Saved entries:
==================================================
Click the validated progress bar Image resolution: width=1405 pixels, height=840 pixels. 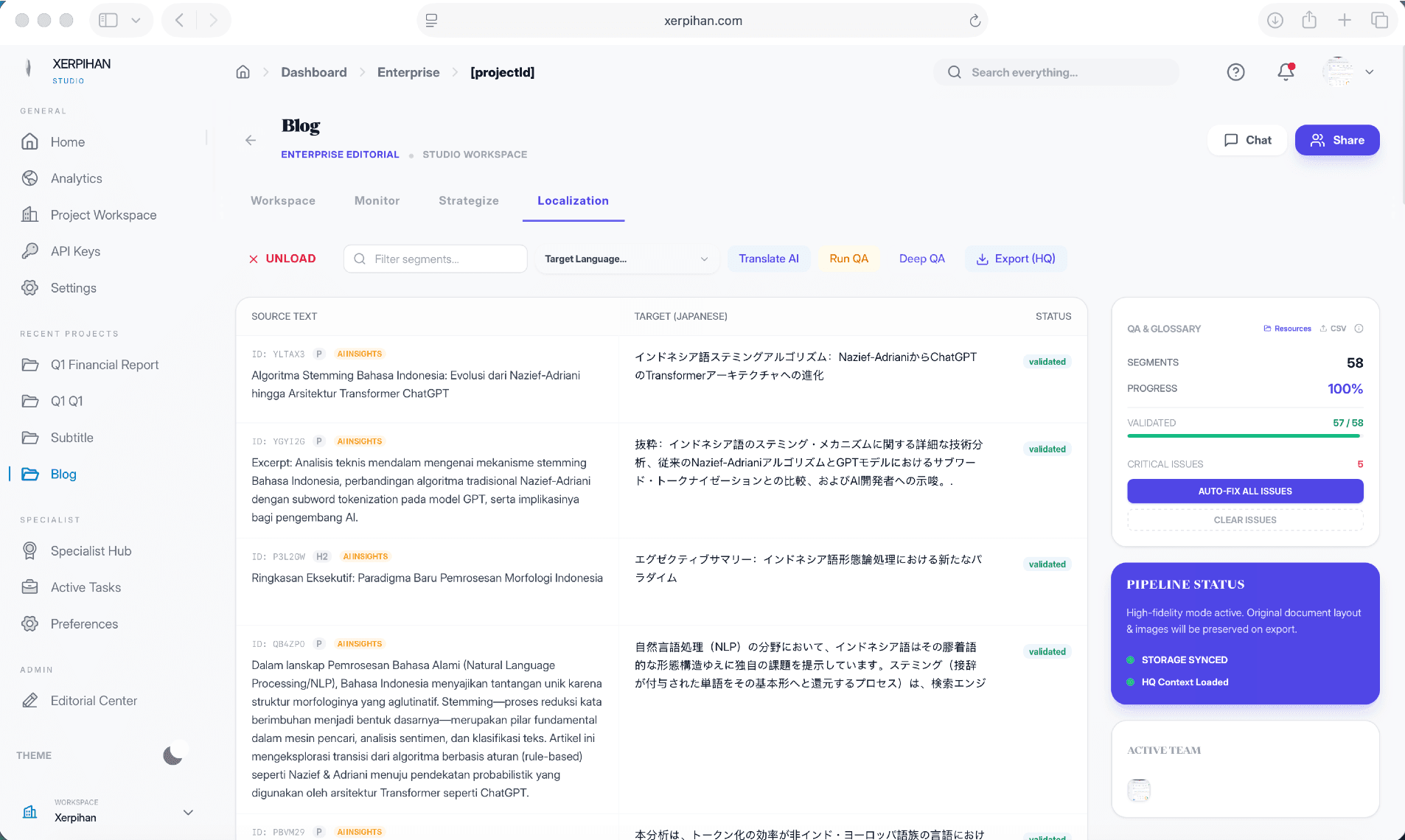point(1244,436)
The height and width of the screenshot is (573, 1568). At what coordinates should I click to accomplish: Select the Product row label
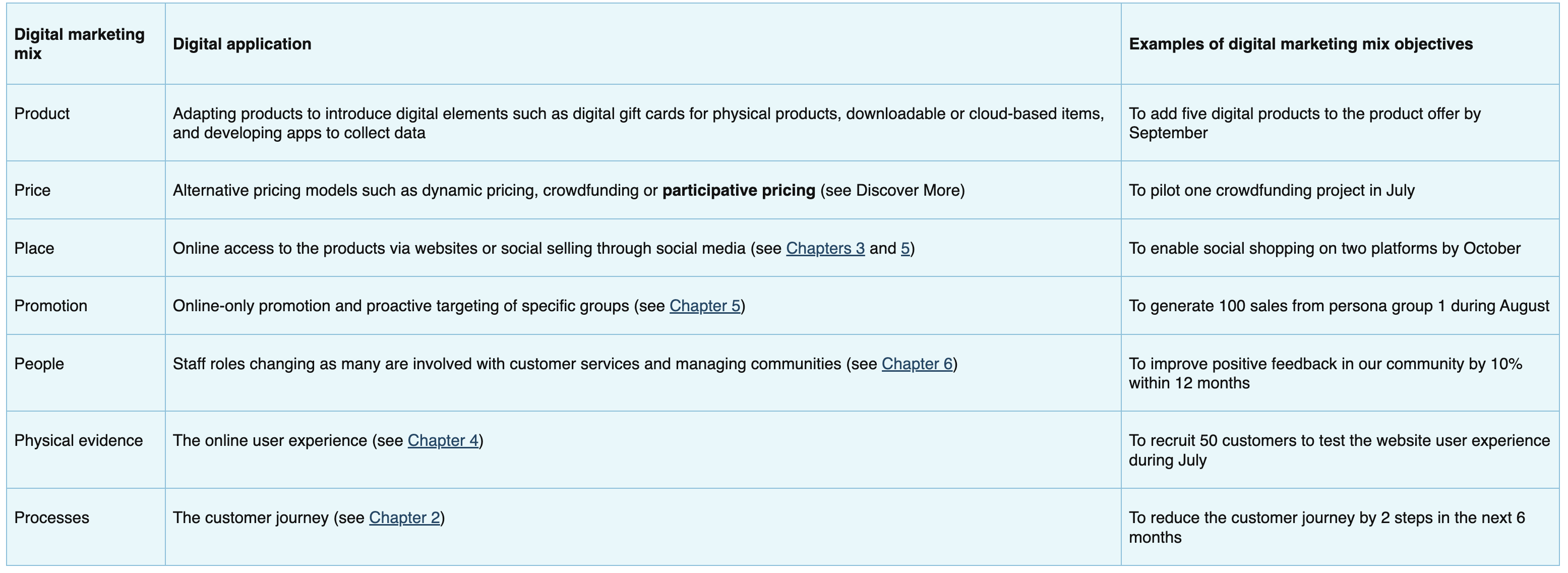42,114
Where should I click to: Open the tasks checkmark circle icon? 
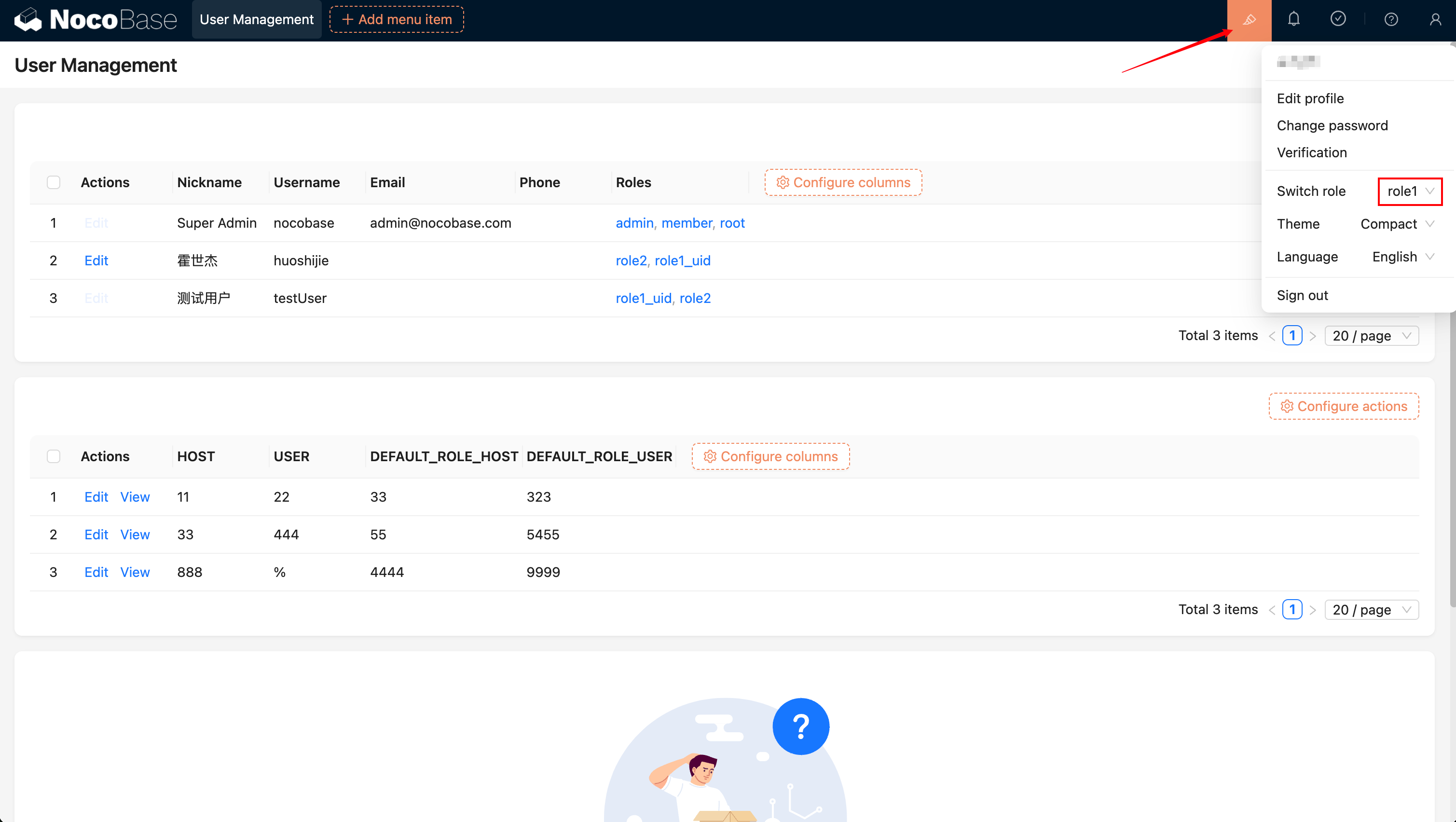point(1337,20)
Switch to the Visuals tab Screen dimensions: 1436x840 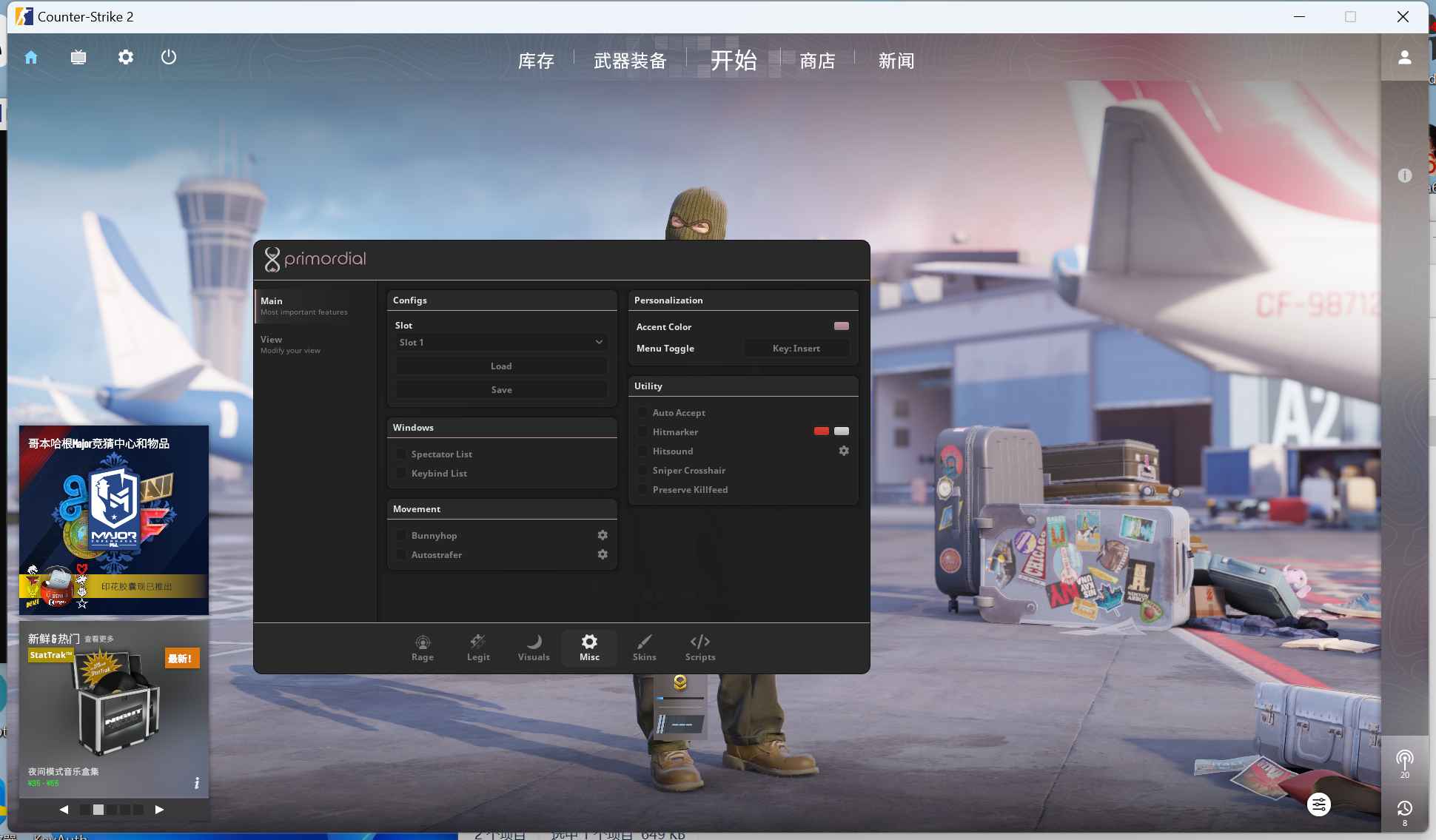point(534,648)
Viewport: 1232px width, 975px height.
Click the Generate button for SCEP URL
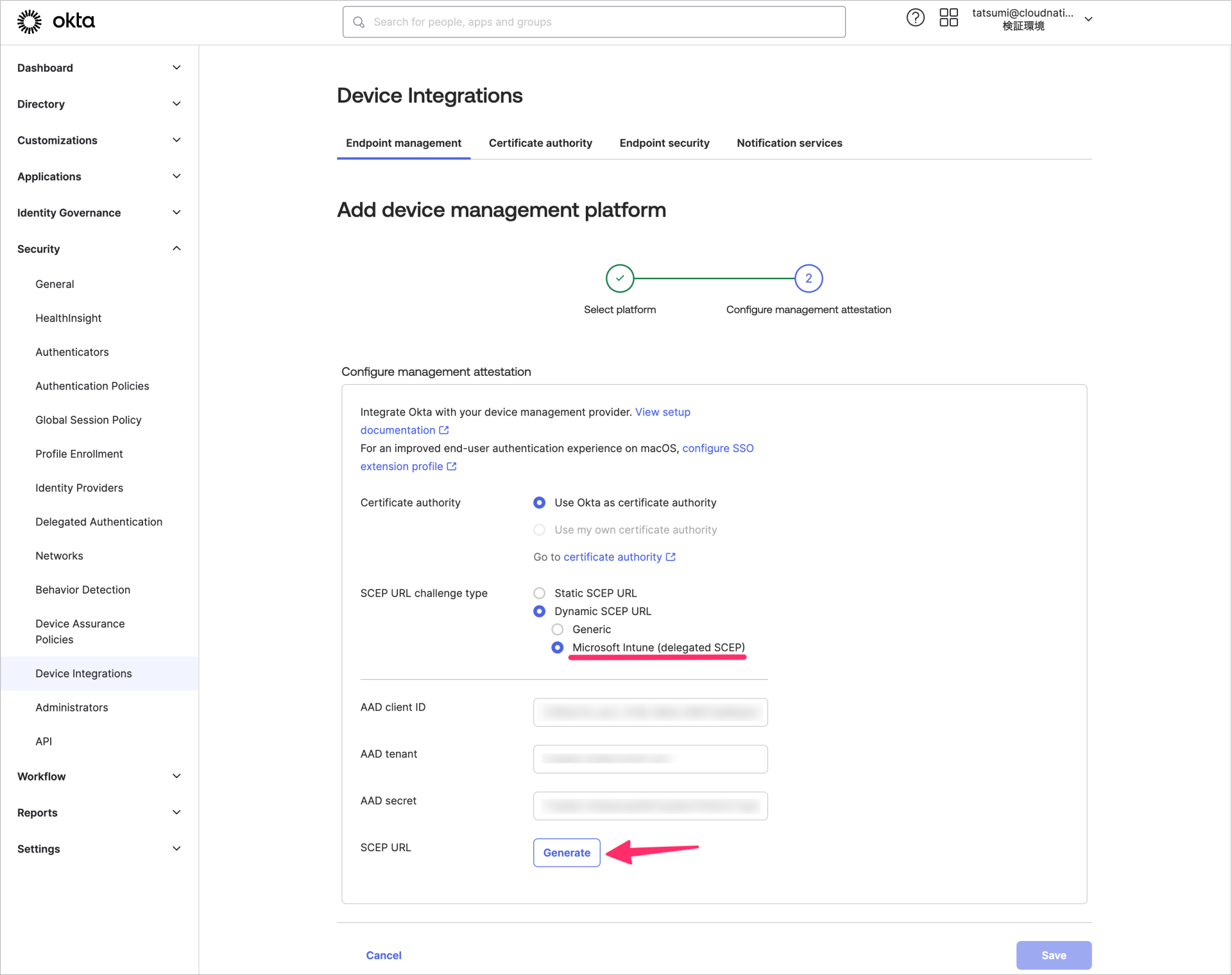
==================================================
Prompt:
Final task for the records above: print exactly the lines from the one that contains "Viewport: 1232px width, 975px height." through the last line, both ends included, pictures excluded.

Result for this task:
Viewport: 1232px width, 975px height.
Click the Generate button for SCEP URL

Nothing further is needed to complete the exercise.